■ **SELECTED TEXT**
# 660 STRICKS AGAIN



## SWAMPBUCK10PT (Apr 5, 2010)

*This time Mr Beaver was waiting for me-----Same set where Mr Muskrat had his tail stuck the other day-----26 lb--probably a 2 year old---same size same set as the 2, I caught last year --Beaver back straps tomorrow------







--sb----pic of set look close you can see the trap under water*


----------



## bones44 (Jan 7, 2011)

Nice job once again beaver slayer !


----------



## coyotejon (Feb 4, 2010)

Nice work on the beav! Those 660's are quite the trap!


----------



## hassell (Feb 9, 2010)

Well done Skip, those 660's are nasty looking, ever get a double in one - seeing as they have some size to them!!!!!


----------



## youngdon (Mar 10, 2010)

Way to go Skip. Congrats !


----------



## oneshotcowboy (Mar 4, 2010)

■ **DATA SUPPLIED**

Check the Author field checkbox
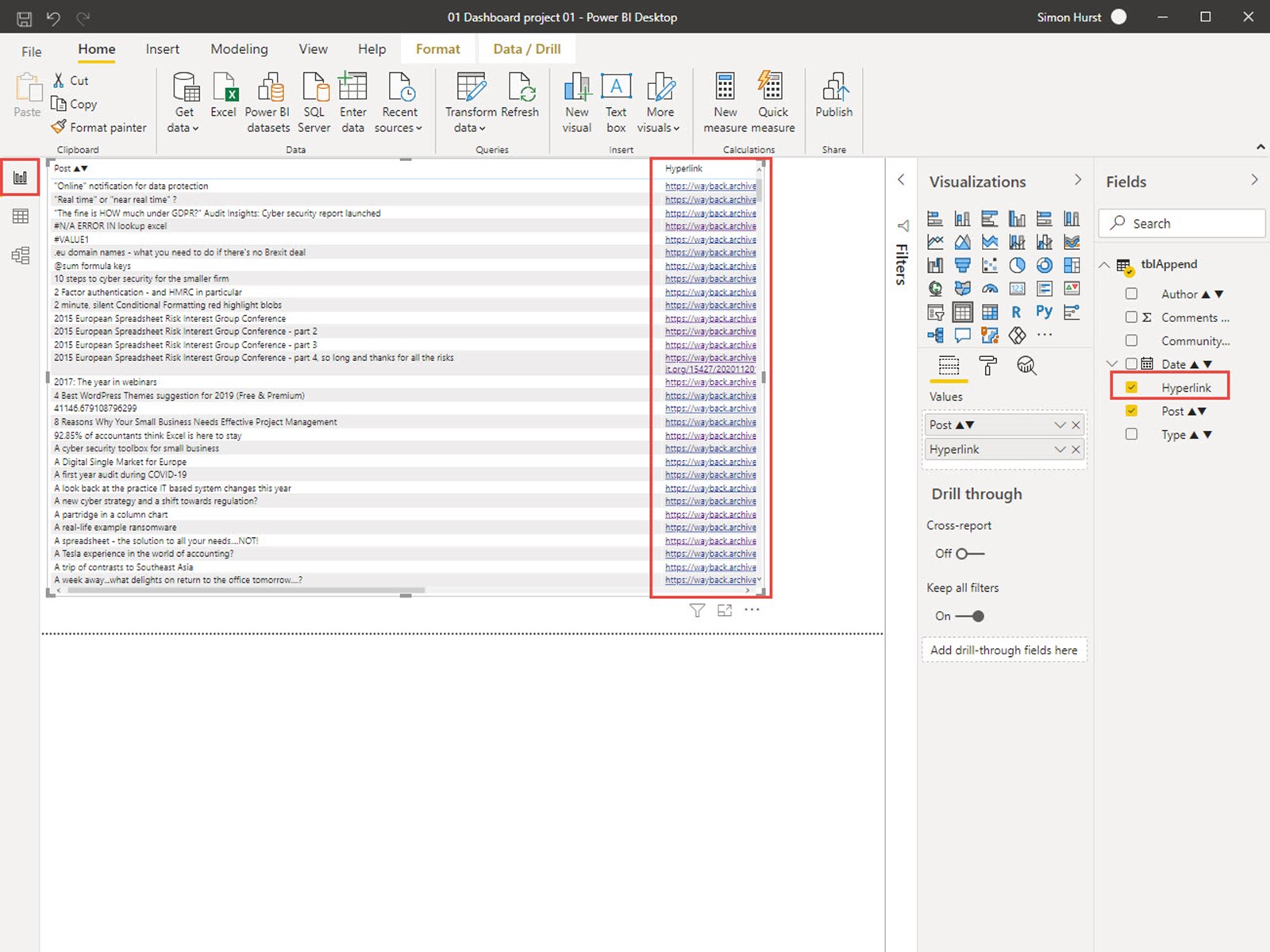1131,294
* * *
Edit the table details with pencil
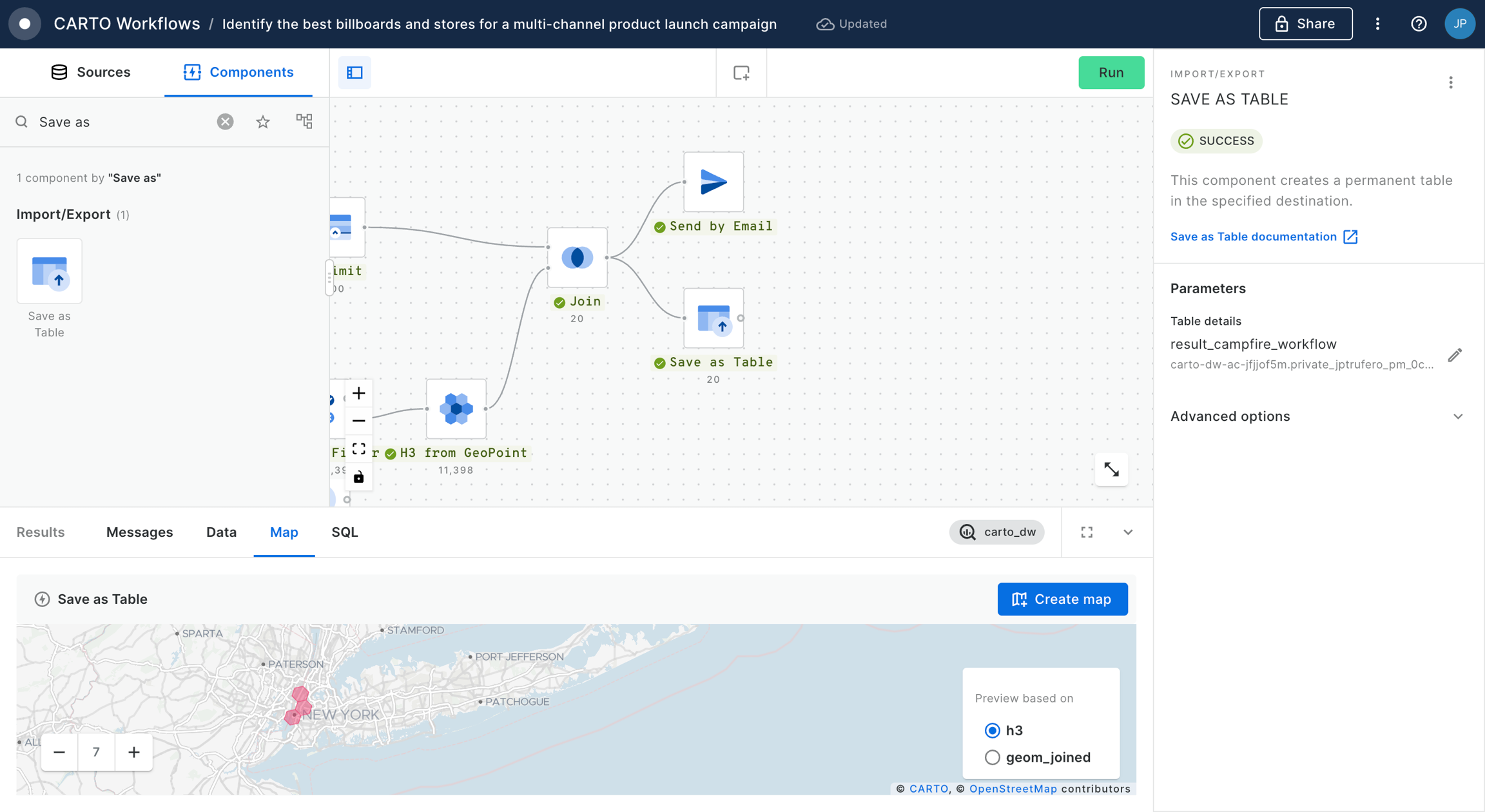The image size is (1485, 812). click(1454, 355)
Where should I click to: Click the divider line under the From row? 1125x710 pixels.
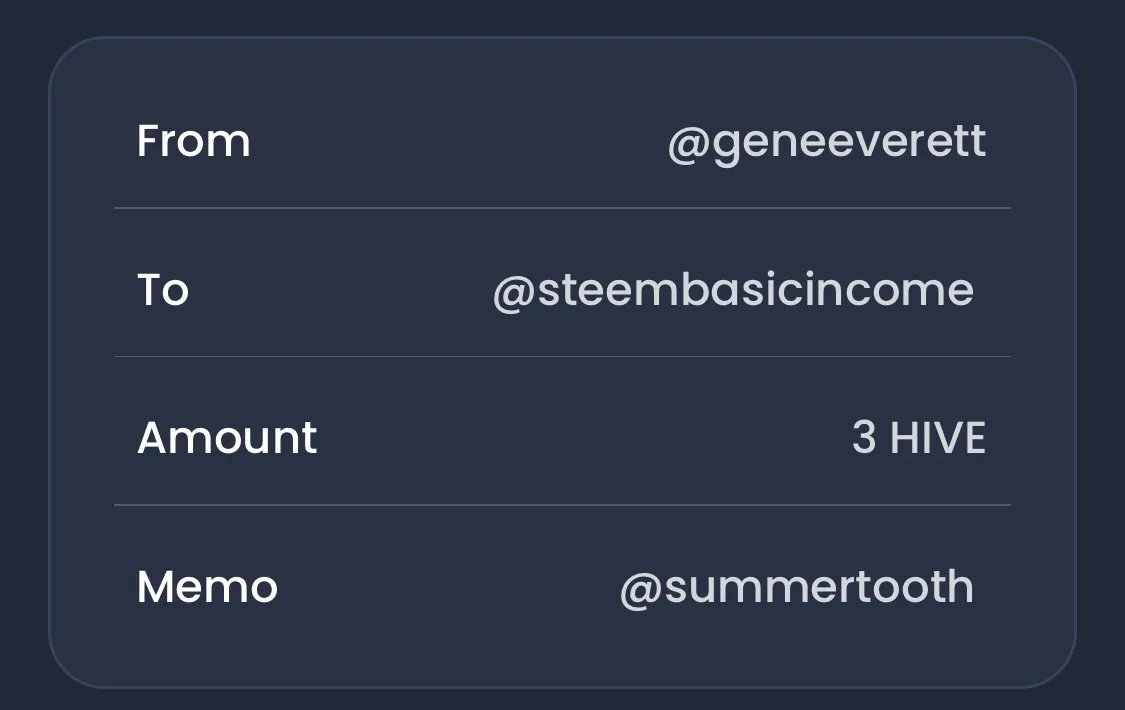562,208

■ **PROMPT 1**
Decide whether each statement agrees with the forum thread about the beaver: (a) The beaver weighed 26 lb. (b) It was caught at the same set where Mr Muskrat had his tail stuck. (c) The poster says the trap can be seen above the water in the picture. Answer yes or no for each and quote the words of the thread that settle it.
■ **PROMPT 2**
Repeat the part of the forum thread from "Nice work on" to "size to them!!!!!".
■ **PROMPT 3**
In the forum thread, how old does the poster guess the beaver was?
Work only from the forum thread, not the items.

■ **TASK RESULT 1**
(a) Yes: "26 lb"
(b) Yes: "Same set where Mr Muskrat had his tail stuck the other day"
(c) No: "you can see the trap under water"

■ **TASK RESULT 2**
Nice work on the beav! Those 660's are quite the trap!


----------



## hassell (Feb 9, 2010)

Well done Skip, those 660's are nasty looking, ever get a double in one - seeing as they have some size to them!!!!!

■ **TASK RESULT 3**
Probably a 2 year old.